**DESCRIPTION OF THE TASK:** Copy the rows below word for word, from the line containing "What do you" through the end of the rows, including both. Leave the pictures out of your copy.

(Dataset rows)
═══

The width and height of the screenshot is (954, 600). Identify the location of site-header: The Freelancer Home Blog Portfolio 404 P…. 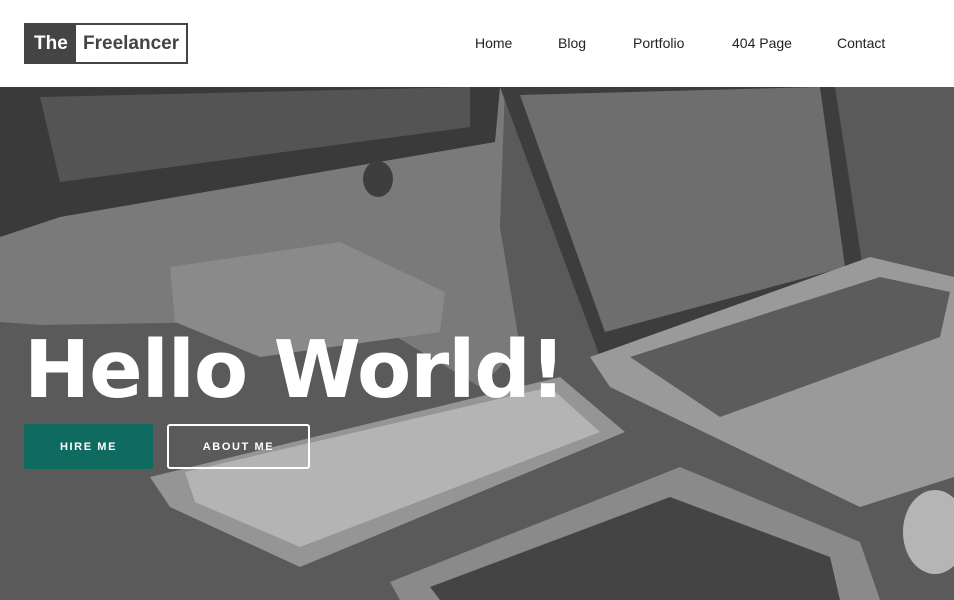
(477, 44).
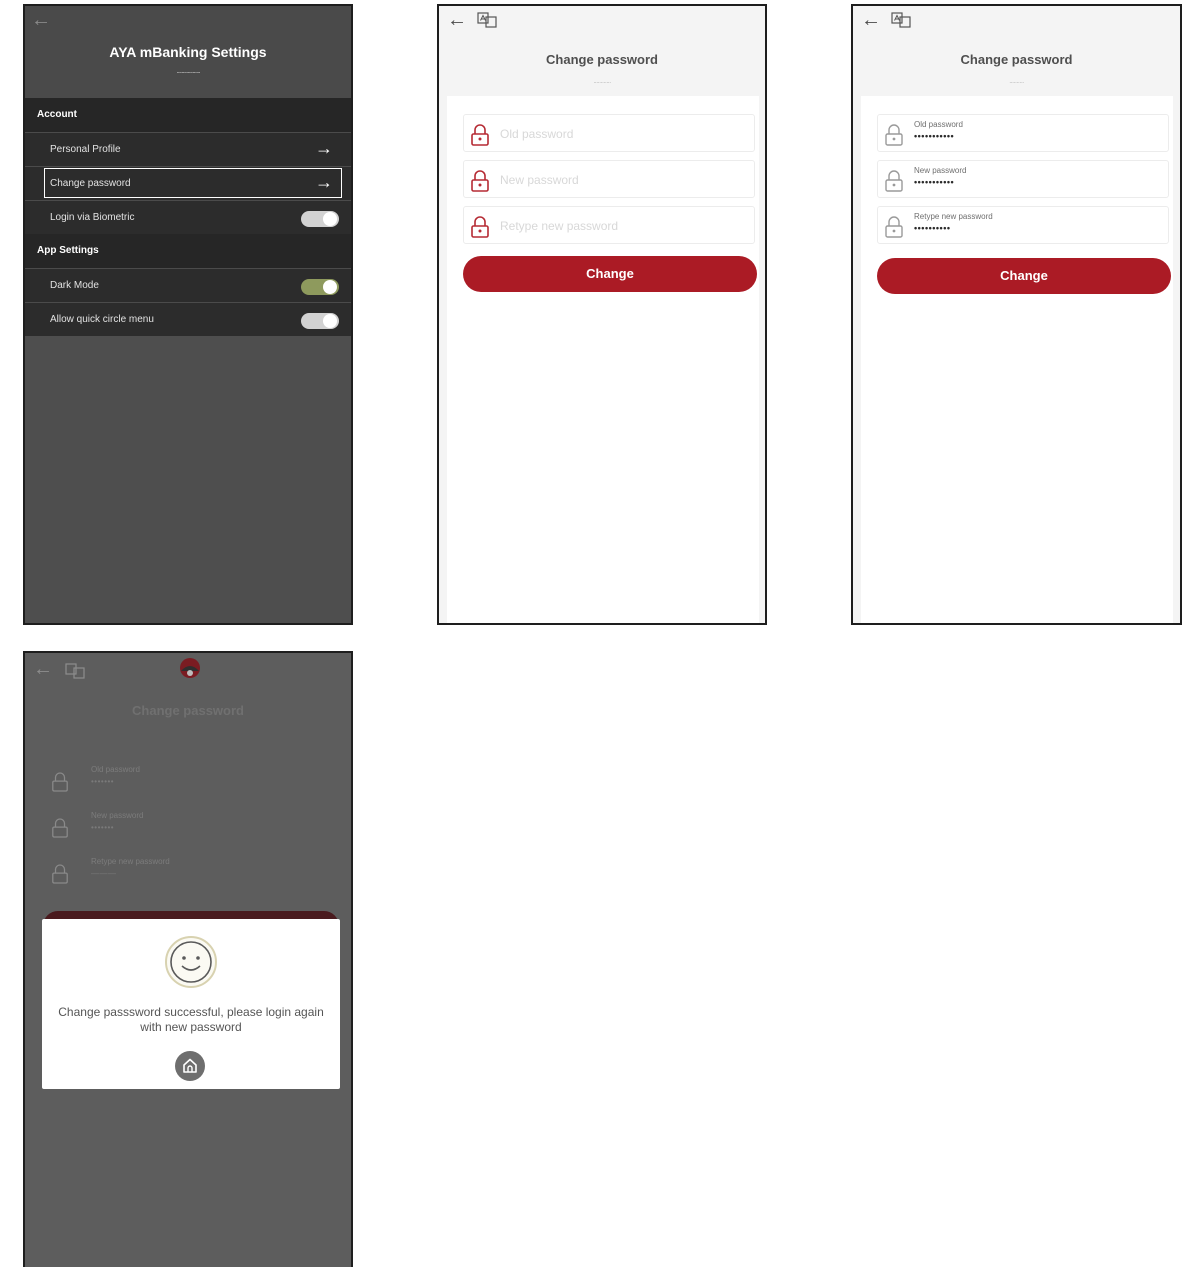 Image resolution: width=1183 pixels, height=1267 pixels. I want to click on old-password-field: Old password •••••••, so click(194, 781).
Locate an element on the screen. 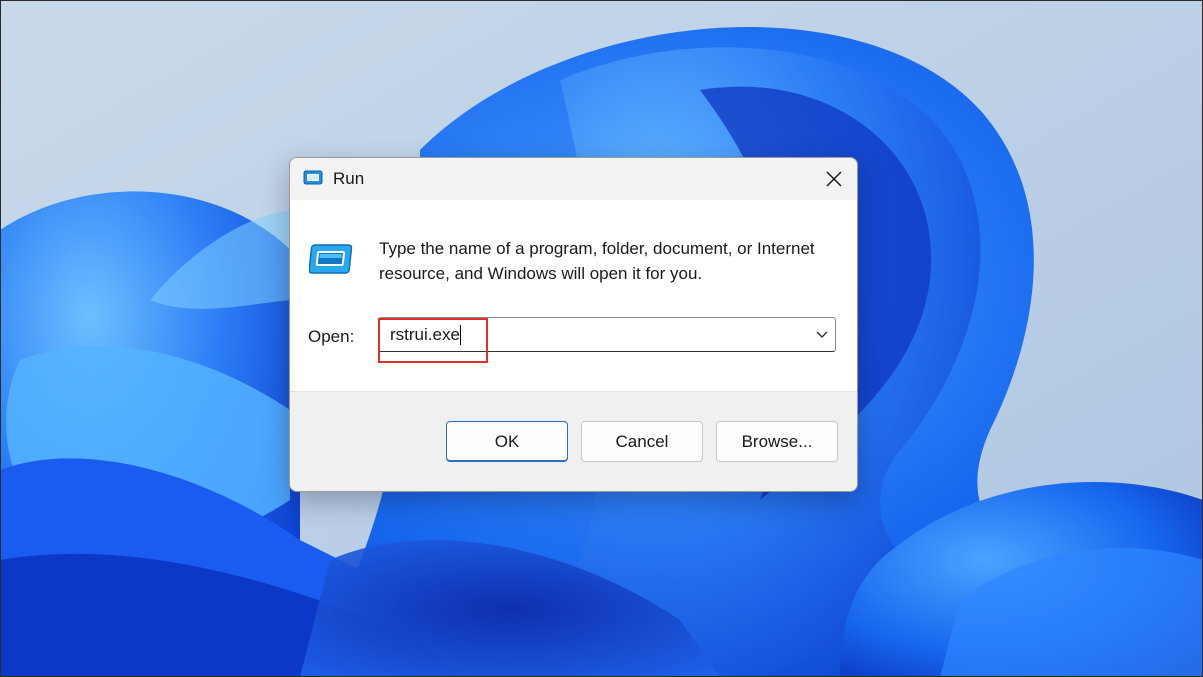 The width and height of the screenshot is (1203, 677). text-caret is located at coordinates (460, 335).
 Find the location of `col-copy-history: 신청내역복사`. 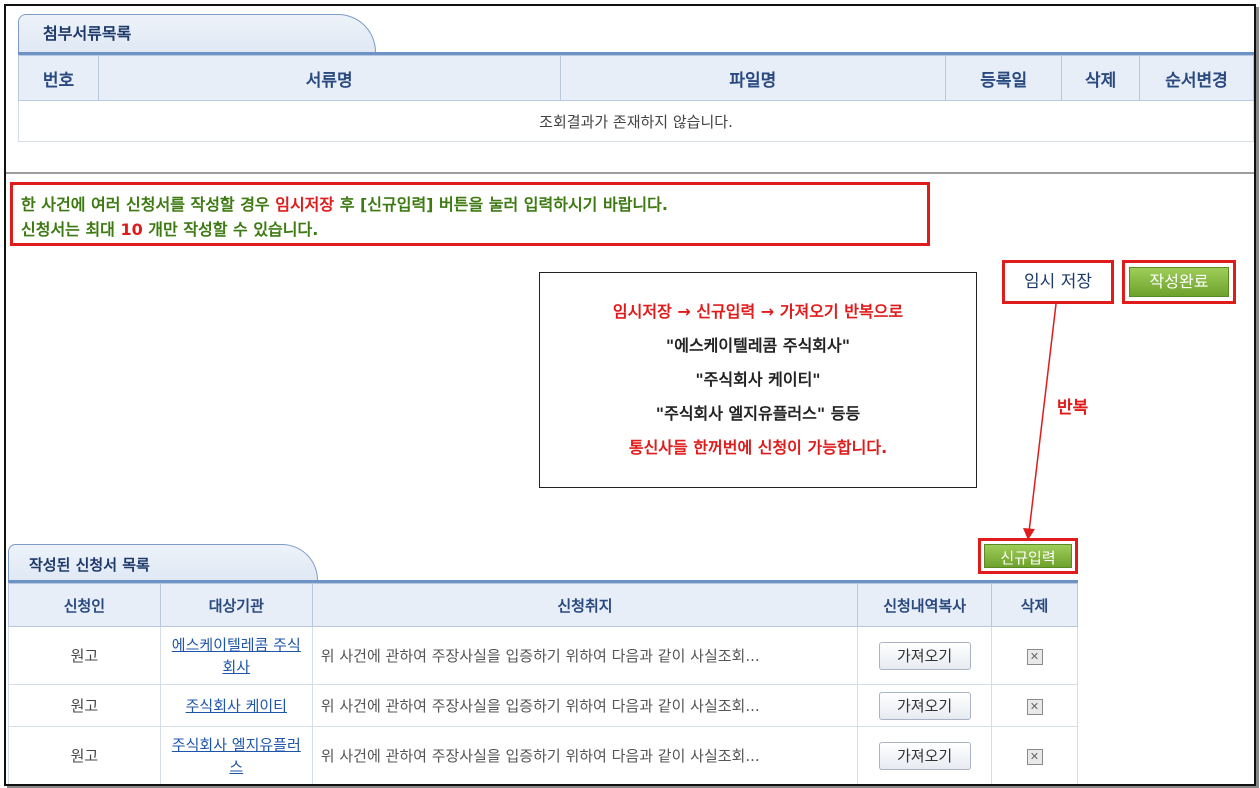

col-copy-history: 신청내역복사 is located at coordinates (925, 605).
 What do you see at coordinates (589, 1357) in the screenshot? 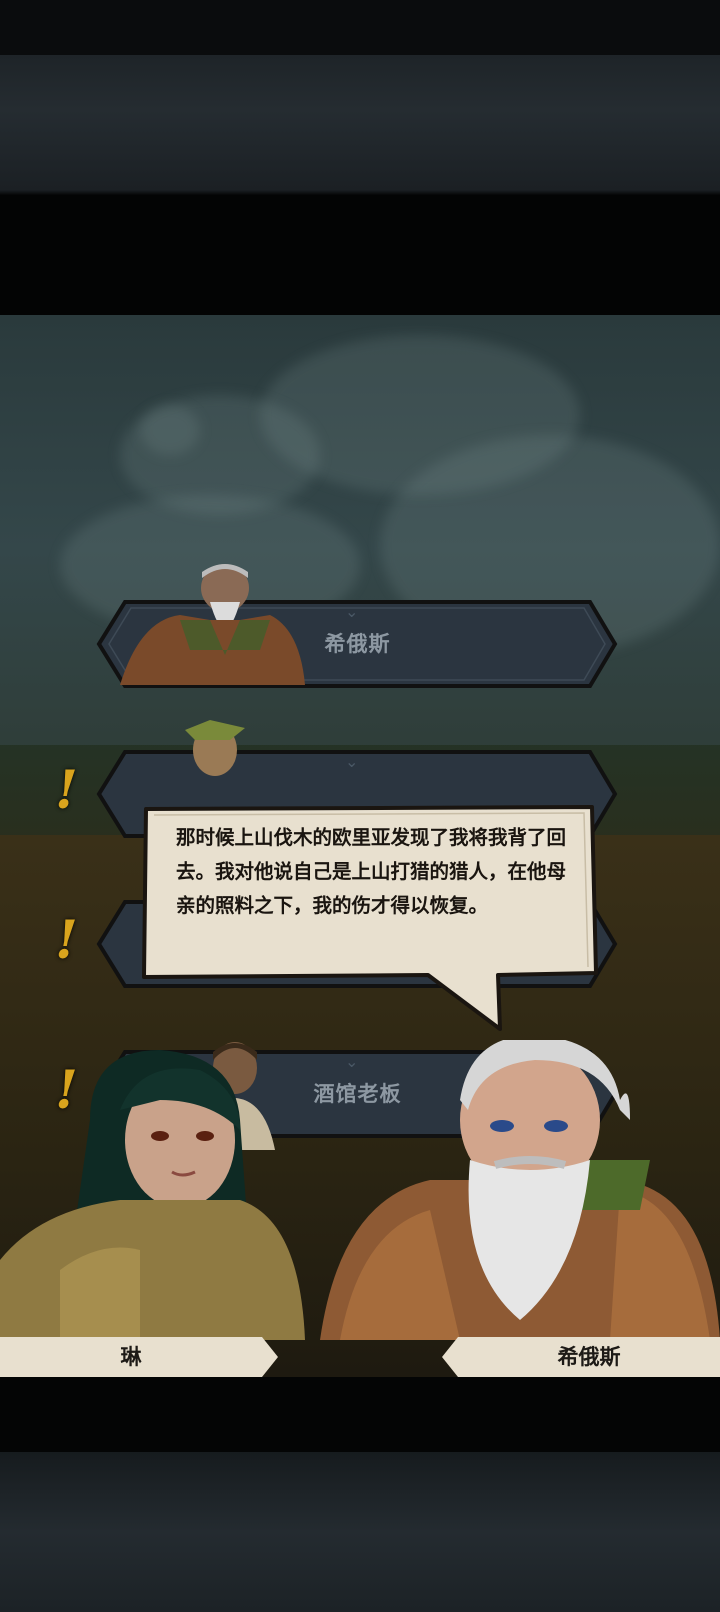
I see `speaker-name-right: 希俄斯` at bounding box center [589, 1357].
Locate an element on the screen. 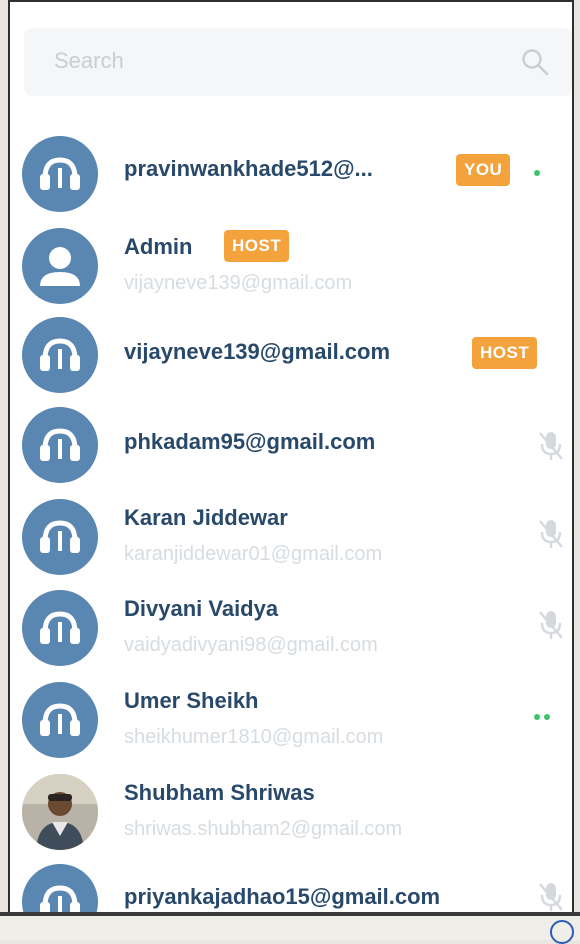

═══

**WRITTEN RESPONSE:**
 What do you see at coordinates (589, 1357) in the screenshot? 
I see `speaker-name-right: 希俄斯` at bounding box center [589, 1357].
Locate an element on the screen. 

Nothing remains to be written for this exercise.